VOTING AND SUPPORT AGREEMENT
THIS VOTING AND SUPPORT AGREEMENT (this Agreement), dated as of June 24, 2019, is entered into by and among Caesars Entertainment Corporation, a Delaware corporation (the Company), and the undersigned stockholder of Parent (the Stockholder). Capitalized terms used but not defined herein shall have the meanings given to them in the Merger Agreement (as defined below).
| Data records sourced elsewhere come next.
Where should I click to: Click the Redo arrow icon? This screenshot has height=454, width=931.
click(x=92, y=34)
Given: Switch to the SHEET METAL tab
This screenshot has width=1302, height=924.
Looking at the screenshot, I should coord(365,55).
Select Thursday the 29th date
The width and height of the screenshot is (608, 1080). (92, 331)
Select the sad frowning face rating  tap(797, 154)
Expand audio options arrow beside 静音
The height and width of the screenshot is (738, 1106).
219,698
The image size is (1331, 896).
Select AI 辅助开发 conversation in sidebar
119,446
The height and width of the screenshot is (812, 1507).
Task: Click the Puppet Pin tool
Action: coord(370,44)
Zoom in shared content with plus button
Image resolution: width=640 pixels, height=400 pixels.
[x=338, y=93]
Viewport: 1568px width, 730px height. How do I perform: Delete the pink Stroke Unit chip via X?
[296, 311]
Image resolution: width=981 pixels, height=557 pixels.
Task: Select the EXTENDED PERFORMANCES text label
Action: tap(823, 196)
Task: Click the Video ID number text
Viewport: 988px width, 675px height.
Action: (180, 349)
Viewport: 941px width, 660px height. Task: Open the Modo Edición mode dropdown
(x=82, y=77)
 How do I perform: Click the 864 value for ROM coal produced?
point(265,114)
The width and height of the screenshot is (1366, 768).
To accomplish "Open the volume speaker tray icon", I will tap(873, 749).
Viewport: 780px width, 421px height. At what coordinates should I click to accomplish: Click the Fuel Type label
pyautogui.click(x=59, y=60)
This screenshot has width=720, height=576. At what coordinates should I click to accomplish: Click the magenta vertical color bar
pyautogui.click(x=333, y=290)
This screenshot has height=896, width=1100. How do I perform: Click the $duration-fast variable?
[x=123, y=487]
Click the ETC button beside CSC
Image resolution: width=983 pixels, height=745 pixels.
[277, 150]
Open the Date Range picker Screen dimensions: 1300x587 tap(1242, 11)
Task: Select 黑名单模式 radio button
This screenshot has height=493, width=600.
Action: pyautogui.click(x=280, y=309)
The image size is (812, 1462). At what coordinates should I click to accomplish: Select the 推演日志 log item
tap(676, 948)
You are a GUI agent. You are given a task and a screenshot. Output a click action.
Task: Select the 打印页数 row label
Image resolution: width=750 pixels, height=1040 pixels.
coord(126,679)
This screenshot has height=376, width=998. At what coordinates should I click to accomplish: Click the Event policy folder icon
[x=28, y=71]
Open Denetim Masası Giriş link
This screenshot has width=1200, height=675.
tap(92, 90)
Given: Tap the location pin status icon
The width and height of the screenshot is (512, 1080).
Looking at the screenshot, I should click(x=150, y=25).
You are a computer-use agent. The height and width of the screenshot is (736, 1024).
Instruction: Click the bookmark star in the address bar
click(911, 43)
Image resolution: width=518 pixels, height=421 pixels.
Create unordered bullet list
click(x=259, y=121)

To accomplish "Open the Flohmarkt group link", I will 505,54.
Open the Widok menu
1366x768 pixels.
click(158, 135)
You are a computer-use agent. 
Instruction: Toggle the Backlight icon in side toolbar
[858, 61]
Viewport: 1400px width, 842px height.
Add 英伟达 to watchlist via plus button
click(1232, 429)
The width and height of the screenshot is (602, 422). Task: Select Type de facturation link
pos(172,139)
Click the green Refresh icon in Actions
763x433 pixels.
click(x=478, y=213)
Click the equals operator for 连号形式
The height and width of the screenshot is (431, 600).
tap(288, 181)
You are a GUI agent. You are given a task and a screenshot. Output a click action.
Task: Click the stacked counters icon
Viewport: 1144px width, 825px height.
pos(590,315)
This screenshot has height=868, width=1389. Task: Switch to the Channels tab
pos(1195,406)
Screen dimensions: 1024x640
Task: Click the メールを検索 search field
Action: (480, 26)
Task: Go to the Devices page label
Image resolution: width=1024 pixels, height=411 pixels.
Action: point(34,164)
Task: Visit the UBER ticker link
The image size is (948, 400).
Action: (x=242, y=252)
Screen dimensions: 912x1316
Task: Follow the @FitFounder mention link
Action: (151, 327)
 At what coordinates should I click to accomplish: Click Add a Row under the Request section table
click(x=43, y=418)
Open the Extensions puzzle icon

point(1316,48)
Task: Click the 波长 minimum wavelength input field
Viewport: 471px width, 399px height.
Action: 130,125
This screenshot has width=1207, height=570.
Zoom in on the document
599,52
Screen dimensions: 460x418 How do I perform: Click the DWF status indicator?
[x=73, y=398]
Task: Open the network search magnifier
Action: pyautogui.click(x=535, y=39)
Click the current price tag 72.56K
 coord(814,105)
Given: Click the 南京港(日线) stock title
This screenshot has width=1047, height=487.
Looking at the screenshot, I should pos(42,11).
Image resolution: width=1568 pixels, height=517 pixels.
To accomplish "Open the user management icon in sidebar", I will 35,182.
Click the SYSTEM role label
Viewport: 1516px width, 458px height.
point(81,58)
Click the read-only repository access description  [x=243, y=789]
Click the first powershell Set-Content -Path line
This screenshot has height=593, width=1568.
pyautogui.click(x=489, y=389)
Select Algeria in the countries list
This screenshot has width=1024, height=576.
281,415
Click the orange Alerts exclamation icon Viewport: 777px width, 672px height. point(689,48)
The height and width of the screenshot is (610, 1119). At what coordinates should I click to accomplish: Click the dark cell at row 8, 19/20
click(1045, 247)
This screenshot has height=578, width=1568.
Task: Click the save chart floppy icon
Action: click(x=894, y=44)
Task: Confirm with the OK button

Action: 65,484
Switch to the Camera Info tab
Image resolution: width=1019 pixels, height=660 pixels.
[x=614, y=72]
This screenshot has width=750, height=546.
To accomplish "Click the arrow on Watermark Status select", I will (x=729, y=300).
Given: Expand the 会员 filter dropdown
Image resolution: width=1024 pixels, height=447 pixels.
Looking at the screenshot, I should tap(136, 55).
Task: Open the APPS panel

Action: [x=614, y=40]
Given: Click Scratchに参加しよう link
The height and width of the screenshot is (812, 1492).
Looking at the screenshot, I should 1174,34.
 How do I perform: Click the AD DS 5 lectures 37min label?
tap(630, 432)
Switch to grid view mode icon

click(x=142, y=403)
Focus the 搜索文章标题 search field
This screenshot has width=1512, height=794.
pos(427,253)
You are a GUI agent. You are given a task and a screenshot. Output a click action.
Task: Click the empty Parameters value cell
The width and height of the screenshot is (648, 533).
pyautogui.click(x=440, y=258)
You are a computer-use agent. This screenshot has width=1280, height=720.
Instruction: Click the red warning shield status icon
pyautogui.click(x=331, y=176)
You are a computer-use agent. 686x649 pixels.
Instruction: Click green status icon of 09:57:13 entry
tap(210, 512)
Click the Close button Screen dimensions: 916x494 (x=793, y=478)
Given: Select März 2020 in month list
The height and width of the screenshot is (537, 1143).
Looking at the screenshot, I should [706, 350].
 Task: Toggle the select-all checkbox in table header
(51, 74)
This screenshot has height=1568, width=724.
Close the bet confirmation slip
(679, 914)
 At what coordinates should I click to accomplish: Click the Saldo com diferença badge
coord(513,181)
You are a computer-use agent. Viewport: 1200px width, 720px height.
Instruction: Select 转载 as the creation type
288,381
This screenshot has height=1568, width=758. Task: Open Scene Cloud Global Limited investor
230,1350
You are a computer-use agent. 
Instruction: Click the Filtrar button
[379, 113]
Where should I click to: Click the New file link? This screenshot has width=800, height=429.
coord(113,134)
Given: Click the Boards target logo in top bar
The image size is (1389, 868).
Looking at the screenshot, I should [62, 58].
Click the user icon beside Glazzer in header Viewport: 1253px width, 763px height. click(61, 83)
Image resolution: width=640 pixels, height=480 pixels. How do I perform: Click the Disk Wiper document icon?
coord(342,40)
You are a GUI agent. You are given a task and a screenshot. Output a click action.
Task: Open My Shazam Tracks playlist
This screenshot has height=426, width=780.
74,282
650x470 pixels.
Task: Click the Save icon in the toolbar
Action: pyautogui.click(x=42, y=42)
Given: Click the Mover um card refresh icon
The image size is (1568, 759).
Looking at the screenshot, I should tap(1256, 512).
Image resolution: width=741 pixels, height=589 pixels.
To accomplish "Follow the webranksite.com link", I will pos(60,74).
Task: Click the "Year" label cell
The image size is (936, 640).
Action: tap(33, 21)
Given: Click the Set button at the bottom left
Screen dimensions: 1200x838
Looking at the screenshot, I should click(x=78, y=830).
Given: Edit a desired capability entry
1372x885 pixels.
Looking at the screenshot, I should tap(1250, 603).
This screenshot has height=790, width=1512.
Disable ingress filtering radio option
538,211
WHEREAS, concurrently with this Agreement, (i) the Company, (ii) Eldorado Resorts, Inc., a Nevada corporation (Parent), and (iii) Colt Merger Sub, Inc., a Delaware corporation and a direct wholly owned subsidiary of Parent (Merger Sub), are entering into an Agreement and Plan of Merger (as may be amended from time to time, the Merger Agreement), which provides for the merger of Merger Sub with and into the Company (the Merger) with the Company surviving the Merger as a wholly owned subsidiary of Parent;
WHEREAS, the Stockholder is the record and beneficial owner (within the meaning of Rule 13d-3 under the Exchange Act, which meaning will apply for all purposes of this Agreement whenever the term beneficial owner or beneficially own is used) of shares of common stock, par value $0.00001 per share, of Parent (the Shares) listed on Exhibit A hereto;
WHEREAS, the Owned Shares (as defined on Exhibit A) and any additional Shares or other voting securities of Parent acquired by the Stockholder after the date hereof and prior to the Termination Date (as defined herein) and pursuant to which the Stockholder has the right to vote such Shares or other voting securities, including, without limitation, by purchase, as a result of a stock dividend, stock split, recapitalization, combination, reclassification, exchange or change of such shares, or upon exercise or conversion of any securities, by the Stockholder are referred to in this Agreement as, the Covered Shares);
WHEREAS, as a condition and inducement to the Companys willingness to enter into the Merger Agreement and to proceed with the transactions contemplated thereby, including the Merger, the Company and the Stockholder are entering into this Agreement; and
WHEREAS, the Stockholder acknowledges that the Company is entering into the Merger Agreement in reliance on the representations, warranties, covenants and other agreements of the Stockholder set forth in this Agreement, and would not enter into the Merger Agreement if the Stockholder did not enter into this Agreement.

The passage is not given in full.